Problem description:
List, from the lines below, each one with "highlighted" in it.

Records from a collection:
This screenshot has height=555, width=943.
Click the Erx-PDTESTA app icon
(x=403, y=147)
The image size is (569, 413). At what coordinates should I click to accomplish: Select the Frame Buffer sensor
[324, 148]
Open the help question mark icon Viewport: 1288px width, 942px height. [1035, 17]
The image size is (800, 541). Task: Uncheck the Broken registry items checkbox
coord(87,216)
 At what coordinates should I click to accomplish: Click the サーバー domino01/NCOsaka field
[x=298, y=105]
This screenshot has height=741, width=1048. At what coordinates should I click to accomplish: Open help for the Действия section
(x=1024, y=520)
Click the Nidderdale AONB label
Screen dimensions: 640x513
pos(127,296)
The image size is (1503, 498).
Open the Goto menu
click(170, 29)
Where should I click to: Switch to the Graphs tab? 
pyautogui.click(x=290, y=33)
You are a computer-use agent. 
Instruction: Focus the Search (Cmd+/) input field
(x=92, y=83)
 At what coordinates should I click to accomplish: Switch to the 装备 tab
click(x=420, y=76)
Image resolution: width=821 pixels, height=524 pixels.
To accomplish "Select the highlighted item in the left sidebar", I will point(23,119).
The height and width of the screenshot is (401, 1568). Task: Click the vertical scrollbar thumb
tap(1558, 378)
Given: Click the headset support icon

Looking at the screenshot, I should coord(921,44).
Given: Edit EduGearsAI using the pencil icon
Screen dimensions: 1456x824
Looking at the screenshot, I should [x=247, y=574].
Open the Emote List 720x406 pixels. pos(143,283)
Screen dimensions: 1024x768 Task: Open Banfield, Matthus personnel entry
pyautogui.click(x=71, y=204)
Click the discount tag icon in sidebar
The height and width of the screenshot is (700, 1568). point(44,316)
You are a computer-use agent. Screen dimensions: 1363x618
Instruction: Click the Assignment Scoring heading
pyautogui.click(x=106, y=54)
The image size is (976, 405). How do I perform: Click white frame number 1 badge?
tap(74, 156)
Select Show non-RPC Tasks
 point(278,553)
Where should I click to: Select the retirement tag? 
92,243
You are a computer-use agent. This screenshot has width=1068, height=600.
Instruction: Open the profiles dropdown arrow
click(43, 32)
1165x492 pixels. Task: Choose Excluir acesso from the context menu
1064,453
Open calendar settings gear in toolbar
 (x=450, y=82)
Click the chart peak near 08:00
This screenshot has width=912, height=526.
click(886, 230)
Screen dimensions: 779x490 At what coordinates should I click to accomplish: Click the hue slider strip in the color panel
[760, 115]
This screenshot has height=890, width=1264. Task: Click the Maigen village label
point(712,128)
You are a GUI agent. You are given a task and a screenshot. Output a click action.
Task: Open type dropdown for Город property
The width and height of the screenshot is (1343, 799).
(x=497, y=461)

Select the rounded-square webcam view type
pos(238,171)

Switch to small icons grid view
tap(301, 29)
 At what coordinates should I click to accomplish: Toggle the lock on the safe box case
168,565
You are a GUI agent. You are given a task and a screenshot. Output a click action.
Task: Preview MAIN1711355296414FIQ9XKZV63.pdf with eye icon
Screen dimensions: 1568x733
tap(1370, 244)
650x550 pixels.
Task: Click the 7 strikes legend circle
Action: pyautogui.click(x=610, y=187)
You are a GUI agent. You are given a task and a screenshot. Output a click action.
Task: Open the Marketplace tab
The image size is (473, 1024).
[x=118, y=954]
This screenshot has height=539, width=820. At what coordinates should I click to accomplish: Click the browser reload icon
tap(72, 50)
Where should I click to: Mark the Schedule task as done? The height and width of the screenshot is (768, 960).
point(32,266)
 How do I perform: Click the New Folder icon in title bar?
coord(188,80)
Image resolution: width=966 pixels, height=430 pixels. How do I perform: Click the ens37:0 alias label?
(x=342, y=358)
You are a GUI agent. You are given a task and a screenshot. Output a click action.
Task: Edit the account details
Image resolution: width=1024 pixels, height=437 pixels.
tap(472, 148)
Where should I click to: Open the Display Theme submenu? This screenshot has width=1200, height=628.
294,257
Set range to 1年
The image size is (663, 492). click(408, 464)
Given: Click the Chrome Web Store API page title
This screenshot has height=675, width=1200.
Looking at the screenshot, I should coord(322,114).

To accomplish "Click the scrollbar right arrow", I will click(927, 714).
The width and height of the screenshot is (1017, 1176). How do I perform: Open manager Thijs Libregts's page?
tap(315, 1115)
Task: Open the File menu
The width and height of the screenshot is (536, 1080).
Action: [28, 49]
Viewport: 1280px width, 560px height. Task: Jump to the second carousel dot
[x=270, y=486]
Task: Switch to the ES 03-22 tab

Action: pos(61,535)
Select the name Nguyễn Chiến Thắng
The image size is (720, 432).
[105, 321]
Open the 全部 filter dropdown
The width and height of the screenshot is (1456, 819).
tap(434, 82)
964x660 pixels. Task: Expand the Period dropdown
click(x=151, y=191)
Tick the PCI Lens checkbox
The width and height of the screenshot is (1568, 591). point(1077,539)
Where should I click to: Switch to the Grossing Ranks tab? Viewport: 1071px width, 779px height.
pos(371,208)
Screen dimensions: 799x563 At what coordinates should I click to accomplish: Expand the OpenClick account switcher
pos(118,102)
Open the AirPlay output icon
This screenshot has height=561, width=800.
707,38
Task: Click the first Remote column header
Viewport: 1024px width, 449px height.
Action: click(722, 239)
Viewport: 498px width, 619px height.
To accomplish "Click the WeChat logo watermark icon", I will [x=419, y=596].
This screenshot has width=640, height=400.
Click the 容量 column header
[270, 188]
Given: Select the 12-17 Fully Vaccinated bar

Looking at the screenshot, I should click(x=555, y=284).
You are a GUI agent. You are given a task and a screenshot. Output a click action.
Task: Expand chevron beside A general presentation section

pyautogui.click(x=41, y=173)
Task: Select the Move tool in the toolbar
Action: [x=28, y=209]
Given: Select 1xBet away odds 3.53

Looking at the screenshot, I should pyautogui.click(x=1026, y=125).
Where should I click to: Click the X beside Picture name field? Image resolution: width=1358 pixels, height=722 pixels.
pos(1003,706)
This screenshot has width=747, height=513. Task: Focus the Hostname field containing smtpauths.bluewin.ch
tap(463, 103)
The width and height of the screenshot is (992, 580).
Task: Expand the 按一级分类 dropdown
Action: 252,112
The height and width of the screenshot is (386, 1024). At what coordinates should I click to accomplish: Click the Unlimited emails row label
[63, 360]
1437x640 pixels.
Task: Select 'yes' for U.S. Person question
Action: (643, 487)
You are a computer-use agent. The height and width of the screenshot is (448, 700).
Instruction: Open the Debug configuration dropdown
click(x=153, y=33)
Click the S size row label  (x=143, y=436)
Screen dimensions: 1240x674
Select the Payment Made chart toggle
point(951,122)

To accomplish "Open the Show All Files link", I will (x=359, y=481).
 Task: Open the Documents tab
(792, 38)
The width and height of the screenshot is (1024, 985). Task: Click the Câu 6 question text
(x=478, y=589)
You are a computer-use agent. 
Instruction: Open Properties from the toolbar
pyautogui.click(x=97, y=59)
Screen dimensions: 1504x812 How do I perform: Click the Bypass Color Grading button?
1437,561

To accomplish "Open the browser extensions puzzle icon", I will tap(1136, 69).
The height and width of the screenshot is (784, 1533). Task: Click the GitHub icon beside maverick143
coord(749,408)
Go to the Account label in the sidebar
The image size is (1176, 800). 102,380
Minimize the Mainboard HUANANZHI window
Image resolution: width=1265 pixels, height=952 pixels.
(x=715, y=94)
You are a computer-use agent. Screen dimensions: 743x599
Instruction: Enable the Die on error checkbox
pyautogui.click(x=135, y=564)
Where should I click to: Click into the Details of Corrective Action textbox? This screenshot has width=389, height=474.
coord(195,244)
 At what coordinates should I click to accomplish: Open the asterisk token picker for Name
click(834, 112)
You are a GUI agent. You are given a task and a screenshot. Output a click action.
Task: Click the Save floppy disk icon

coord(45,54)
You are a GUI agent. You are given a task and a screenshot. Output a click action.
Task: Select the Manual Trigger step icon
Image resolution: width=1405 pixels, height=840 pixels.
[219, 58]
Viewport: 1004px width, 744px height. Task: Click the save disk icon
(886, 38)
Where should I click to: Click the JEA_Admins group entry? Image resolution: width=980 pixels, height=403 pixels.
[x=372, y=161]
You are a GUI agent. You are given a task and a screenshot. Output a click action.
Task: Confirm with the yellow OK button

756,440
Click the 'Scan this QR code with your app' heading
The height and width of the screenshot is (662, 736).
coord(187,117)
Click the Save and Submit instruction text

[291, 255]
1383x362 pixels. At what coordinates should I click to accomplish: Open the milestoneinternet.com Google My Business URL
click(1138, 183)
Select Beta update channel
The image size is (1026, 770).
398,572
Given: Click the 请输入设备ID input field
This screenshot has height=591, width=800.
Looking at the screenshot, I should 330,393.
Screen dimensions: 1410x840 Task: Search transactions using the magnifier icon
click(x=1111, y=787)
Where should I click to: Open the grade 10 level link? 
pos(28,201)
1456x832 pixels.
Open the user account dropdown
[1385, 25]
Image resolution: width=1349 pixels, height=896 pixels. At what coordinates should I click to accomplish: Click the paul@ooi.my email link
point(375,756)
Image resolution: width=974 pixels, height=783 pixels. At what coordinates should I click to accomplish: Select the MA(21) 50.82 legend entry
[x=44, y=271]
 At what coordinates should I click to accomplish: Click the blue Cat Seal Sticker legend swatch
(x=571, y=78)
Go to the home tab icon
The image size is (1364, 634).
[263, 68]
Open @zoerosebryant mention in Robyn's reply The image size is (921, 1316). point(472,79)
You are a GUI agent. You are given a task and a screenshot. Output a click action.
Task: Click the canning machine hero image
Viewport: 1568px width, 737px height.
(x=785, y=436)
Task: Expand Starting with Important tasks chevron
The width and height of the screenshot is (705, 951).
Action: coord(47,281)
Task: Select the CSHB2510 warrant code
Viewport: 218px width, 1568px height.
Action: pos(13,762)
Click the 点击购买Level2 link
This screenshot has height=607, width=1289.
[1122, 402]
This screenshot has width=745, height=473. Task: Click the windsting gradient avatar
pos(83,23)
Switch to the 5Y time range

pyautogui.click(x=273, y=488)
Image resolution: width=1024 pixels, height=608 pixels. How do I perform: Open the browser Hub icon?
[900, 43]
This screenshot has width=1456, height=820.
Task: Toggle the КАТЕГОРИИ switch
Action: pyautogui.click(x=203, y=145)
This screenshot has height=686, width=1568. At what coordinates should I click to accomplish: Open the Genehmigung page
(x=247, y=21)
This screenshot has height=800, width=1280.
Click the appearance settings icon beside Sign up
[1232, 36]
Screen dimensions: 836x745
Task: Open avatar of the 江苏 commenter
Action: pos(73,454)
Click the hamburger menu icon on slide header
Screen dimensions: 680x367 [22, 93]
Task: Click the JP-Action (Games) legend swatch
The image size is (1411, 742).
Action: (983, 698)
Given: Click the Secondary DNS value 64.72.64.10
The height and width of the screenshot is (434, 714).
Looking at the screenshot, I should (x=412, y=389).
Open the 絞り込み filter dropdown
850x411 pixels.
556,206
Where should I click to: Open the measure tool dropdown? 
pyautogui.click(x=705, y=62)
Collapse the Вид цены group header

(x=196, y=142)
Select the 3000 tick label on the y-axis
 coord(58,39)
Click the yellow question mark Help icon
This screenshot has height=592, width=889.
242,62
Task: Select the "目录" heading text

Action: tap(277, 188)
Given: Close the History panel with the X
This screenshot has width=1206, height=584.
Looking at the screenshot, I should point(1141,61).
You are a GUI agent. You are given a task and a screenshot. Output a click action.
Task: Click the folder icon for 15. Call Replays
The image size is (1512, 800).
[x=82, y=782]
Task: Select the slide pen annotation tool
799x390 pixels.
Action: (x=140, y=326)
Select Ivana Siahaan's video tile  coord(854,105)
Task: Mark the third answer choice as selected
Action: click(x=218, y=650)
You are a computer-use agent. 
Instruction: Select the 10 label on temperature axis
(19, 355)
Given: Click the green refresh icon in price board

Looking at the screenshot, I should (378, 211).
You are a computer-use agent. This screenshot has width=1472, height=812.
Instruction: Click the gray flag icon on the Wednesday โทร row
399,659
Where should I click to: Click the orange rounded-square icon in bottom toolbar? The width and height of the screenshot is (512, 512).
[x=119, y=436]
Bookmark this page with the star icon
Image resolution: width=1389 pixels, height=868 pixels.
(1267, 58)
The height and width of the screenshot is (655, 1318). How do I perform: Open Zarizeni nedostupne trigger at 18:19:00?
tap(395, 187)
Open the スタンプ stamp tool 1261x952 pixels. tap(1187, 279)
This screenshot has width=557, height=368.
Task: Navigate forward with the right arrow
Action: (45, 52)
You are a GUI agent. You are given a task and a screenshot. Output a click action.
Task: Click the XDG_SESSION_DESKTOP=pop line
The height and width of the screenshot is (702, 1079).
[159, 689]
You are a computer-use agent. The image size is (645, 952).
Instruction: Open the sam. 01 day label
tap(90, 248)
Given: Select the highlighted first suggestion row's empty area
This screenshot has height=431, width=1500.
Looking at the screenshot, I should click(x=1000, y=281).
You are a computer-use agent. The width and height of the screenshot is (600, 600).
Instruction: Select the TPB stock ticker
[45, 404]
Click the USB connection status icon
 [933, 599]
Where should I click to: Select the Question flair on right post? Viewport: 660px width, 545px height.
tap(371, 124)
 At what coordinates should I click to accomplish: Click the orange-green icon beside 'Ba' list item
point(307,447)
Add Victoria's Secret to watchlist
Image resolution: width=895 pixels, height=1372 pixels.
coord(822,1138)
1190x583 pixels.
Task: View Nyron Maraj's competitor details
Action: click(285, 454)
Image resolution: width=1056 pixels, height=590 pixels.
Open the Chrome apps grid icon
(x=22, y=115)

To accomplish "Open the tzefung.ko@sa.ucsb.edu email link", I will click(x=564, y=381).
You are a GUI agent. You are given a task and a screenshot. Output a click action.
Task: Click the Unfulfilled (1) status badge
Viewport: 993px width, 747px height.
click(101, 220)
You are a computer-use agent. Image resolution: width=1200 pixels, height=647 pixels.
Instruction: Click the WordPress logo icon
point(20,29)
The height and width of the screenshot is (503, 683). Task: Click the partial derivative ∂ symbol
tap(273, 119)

Answer to the problem:
To accomplish "Select the highlighted item in the left sidebar", I will point(23,119).
Given: Select the highlighted first suggestion row's empty area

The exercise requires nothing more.